A U.S. magistrate judge recommended that the U.S. District Court for the Northern District of Texas quash three summonses the IRS issued to obtain access to tax software programs on the grounds that their enforcement would constitute an abuse of the court's process (United States v. Caltex Petroleum, et al., no. 3-96-CV-2726-X, April 16, 1998).

Caltex has undergone a five-year audit of foreign tax credits claimed for 1987-1990. The IRS issued summonses for copies of the international and foreign modules of the Tax Management System (ITMS/FTMS), now owned by Computer Language Research Inc. (CLR), as well as the source code and related documentation used in computing foreign tax credits. Although Caltex and CLR claimed they had gone to some lengths to provide the IRS with other software and materials it could use to audit Caltex's data, the IRS insisted that they provide, in executable and readable formats, the software used in the original computations.

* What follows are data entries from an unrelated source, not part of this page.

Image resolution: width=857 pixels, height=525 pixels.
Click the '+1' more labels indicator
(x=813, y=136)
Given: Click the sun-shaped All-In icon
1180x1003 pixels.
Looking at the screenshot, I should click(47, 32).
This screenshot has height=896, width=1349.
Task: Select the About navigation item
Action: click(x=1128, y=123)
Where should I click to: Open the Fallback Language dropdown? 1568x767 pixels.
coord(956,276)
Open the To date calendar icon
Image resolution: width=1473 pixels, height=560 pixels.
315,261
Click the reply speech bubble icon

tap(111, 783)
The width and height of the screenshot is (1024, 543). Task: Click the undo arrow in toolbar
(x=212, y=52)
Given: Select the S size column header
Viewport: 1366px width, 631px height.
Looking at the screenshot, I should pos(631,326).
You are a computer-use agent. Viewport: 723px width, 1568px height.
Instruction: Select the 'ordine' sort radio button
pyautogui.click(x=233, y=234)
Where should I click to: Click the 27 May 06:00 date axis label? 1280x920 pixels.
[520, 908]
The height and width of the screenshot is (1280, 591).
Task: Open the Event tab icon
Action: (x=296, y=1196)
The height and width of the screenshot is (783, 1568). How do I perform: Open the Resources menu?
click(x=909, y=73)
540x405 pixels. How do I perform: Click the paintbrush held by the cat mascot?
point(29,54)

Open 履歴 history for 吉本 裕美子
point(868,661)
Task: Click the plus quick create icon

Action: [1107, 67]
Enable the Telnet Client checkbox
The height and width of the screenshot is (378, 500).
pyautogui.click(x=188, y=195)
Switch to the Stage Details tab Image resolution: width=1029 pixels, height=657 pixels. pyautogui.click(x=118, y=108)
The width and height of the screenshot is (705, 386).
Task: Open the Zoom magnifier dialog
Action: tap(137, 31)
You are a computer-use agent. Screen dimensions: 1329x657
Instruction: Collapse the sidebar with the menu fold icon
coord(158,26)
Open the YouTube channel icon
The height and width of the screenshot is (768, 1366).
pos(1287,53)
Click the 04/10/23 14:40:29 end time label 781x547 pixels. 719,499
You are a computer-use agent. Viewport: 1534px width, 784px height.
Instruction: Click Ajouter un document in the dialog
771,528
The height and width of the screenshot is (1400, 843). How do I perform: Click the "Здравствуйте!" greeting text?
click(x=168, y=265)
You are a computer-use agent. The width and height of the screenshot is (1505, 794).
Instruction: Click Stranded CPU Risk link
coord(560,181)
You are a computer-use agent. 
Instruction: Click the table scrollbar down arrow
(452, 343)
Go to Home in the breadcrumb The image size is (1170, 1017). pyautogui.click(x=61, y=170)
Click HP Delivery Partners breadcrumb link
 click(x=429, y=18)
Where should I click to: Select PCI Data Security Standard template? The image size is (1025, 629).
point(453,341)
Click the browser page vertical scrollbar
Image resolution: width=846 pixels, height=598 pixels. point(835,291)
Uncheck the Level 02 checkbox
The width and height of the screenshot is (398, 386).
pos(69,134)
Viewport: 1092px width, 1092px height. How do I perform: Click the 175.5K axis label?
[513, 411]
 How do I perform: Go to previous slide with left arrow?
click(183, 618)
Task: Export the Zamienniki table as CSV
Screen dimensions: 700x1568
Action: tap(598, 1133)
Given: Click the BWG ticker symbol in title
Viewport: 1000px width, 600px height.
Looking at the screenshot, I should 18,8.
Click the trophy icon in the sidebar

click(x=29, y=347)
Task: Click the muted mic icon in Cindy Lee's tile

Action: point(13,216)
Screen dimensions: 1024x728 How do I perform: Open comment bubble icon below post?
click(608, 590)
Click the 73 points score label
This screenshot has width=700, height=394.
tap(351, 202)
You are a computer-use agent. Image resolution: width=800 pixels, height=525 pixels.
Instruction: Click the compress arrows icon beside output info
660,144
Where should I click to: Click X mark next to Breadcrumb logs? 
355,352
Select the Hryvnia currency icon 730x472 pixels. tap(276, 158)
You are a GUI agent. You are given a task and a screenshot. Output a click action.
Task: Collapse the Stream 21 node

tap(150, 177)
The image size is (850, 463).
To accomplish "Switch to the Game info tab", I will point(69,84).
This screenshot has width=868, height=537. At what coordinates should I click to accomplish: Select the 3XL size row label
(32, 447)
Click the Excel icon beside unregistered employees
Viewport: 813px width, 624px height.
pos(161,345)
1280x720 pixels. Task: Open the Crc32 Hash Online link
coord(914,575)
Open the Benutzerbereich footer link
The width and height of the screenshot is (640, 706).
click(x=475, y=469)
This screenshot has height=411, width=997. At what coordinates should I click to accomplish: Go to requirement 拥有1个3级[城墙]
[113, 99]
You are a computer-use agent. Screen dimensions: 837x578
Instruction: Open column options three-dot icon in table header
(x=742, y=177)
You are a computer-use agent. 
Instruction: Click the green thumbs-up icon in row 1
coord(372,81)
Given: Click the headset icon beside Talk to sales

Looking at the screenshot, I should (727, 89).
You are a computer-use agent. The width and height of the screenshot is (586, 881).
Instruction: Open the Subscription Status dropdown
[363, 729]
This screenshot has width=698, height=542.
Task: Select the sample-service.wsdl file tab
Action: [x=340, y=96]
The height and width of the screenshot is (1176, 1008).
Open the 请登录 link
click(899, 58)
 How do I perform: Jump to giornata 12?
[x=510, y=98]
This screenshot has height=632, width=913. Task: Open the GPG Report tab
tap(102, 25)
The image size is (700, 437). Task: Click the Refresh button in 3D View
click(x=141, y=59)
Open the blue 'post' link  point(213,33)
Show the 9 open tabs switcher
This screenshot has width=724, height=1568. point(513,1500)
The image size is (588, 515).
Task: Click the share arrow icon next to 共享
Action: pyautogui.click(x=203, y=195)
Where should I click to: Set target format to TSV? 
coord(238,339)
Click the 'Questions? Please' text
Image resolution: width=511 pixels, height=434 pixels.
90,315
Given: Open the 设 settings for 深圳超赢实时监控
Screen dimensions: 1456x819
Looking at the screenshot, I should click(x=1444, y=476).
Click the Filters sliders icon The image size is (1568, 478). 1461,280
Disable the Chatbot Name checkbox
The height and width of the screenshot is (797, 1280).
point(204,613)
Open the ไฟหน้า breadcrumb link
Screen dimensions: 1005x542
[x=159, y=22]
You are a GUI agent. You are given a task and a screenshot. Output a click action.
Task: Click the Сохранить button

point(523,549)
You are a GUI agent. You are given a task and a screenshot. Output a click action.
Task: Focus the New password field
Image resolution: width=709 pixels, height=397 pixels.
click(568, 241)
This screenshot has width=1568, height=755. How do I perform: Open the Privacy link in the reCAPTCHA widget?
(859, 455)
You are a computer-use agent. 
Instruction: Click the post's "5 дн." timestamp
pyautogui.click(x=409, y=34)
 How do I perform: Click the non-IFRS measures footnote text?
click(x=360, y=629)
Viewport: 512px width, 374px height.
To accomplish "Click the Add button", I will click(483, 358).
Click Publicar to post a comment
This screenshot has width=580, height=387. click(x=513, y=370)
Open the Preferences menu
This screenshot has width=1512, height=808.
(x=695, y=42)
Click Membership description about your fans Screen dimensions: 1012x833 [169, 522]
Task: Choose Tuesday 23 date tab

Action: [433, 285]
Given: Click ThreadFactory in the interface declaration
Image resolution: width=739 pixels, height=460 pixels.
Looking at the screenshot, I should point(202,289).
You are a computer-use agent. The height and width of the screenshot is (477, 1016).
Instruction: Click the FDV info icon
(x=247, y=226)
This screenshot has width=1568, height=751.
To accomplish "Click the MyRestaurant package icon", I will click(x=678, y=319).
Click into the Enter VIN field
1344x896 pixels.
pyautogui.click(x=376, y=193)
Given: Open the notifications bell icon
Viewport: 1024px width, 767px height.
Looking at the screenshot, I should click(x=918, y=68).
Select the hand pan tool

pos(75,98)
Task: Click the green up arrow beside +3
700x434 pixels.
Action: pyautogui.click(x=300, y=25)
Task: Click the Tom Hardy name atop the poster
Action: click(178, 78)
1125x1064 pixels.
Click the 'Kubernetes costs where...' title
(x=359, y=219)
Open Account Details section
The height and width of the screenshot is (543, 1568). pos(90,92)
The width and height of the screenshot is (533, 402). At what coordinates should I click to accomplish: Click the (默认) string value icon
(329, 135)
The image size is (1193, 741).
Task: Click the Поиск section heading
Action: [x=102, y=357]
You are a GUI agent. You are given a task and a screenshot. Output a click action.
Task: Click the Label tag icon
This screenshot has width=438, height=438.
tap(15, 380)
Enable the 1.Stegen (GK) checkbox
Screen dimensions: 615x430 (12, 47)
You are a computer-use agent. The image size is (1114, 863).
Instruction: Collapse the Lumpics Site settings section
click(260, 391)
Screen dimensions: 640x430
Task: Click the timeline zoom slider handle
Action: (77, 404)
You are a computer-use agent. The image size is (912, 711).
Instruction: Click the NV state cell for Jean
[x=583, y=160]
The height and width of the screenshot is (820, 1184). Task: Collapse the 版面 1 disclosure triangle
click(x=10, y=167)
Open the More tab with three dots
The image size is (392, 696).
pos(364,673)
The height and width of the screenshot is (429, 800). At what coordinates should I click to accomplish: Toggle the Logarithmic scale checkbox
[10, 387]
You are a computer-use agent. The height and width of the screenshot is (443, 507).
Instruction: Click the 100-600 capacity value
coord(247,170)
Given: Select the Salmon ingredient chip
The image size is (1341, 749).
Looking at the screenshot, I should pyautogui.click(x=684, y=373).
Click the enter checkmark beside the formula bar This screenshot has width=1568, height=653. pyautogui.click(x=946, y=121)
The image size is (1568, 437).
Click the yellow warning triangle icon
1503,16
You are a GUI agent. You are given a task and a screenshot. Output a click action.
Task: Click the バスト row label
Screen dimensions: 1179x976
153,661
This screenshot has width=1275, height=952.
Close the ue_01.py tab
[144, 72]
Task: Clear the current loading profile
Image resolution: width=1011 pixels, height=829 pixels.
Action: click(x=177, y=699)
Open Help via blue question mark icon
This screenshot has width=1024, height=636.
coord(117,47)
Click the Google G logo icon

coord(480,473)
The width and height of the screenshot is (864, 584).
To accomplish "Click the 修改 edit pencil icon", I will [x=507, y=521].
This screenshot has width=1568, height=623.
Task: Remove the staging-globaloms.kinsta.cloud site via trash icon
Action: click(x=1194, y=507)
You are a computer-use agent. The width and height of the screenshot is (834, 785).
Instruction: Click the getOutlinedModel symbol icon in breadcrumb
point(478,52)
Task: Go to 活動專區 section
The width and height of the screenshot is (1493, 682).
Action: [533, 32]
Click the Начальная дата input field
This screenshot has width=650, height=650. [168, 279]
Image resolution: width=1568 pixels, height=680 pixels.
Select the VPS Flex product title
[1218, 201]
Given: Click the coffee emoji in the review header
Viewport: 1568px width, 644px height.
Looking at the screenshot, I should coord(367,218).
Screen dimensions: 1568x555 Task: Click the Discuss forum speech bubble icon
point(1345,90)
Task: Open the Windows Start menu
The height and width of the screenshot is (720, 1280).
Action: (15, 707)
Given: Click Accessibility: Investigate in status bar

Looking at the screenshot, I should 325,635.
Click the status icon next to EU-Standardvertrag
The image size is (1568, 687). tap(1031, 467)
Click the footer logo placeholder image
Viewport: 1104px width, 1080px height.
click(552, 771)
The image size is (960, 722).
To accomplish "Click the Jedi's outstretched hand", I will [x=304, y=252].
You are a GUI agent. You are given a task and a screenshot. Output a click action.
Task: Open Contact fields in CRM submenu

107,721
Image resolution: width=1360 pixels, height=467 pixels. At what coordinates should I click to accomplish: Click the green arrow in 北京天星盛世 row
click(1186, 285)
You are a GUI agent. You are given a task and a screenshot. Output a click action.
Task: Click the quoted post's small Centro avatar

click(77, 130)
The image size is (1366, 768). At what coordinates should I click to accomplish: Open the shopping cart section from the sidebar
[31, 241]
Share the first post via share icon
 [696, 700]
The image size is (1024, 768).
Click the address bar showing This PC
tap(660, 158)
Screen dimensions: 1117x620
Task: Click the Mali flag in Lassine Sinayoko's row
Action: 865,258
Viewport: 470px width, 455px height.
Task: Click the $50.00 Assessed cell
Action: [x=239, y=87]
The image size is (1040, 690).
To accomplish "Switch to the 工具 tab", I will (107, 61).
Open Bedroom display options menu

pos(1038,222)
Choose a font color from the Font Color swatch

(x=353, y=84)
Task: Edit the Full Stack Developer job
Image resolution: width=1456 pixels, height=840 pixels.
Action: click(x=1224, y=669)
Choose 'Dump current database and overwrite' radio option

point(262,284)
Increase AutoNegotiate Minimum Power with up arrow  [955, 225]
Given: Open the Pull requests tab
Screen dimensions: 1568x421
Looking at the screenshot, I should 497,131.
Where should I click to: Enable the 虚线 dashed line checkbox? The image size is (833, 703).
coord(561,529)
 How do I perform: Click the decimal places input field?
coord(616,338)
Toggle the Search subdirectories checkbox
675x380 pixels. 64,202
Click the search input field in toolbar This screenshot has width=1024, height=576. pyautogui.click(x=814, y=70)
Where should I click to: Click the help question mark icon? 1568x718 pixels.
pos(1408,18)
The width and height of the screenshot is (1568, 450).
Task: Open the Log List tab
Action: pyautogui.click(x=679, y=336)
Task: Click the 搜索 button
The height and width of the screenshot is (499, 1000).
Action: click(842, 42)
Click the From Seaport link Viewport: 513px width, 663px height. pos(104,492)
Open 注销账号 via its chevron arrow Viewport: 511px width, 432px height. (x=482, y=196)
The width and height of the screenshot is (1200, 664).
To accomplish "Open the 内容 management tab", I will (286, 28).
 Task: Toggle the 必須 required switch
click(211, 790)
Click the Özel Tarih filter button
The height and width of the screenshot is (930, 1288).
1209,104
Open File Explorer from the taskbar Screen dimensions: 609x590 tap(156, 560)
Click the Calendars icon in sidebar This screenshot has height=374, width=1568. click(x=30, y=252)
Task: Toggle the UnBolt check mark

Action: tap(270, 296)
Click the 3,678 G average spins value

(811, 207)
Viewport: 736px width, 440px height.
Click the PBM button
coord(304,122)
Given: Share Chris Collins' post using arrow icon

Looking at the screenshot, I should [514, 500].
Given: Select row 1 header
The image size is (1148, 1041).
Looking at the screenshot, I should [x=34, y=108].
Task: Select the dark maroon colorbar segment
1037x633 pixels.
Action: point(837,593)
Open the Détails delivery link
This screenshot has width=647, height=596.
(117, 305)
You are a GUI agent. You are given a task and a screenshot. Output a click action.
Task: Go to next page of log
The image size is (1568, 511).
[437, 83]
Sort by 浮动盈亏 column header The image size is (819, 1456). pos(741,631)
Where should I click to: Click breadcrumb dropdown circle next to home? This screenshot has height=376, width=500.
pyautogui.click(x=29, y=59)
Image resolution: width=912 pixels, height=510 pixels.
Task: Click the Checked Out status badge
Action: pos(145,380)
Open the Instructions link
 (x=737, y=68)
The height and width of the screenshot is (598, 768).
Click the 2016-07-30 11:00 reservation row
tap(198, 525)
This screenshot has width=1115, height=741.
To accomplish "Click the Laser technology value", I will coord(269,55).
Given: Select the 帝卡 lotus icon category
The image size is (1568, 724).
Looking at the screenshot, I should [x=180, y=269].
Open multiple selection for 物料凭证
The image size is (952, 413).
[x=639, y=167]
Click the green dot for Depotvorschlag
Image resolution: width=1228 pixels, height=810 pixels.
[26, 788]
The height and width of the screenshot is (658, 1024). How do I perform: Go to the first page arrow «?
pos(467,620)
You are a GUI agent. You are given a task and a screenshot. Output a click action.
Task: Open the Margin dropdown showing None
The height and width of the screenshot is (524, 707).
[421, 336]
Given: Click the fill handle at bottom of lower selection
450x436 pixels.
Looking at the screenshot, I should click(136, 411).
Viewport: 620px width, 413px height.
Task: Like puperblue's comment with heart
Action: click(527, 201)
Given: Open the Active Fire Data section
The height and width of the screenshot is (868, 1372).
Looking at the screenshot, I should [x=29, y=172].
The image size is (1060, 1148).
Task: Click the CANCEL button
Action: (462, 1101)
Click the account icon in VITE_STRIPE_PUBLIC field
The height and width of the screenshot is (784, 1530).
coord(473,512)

Magistrate Jeff Kaplan applied the legitimate purpose and relevancy tests set forth in United States v. Powell (379 U.S. 48, 1964) to determine whether to enforce or quash the summonses. Citing the Eighth Circuit's decision in United States v. Norwest (116 F3d 1227, 8th Cir. 1997), the magistrate concluded that the summonses had at least one legitimate purpose--helping the IRS determine Caltex's liability--and that the summonsed information was relevant to the audit because Caltex used the ITMS/FTMS program to calculate foreign tax credits. …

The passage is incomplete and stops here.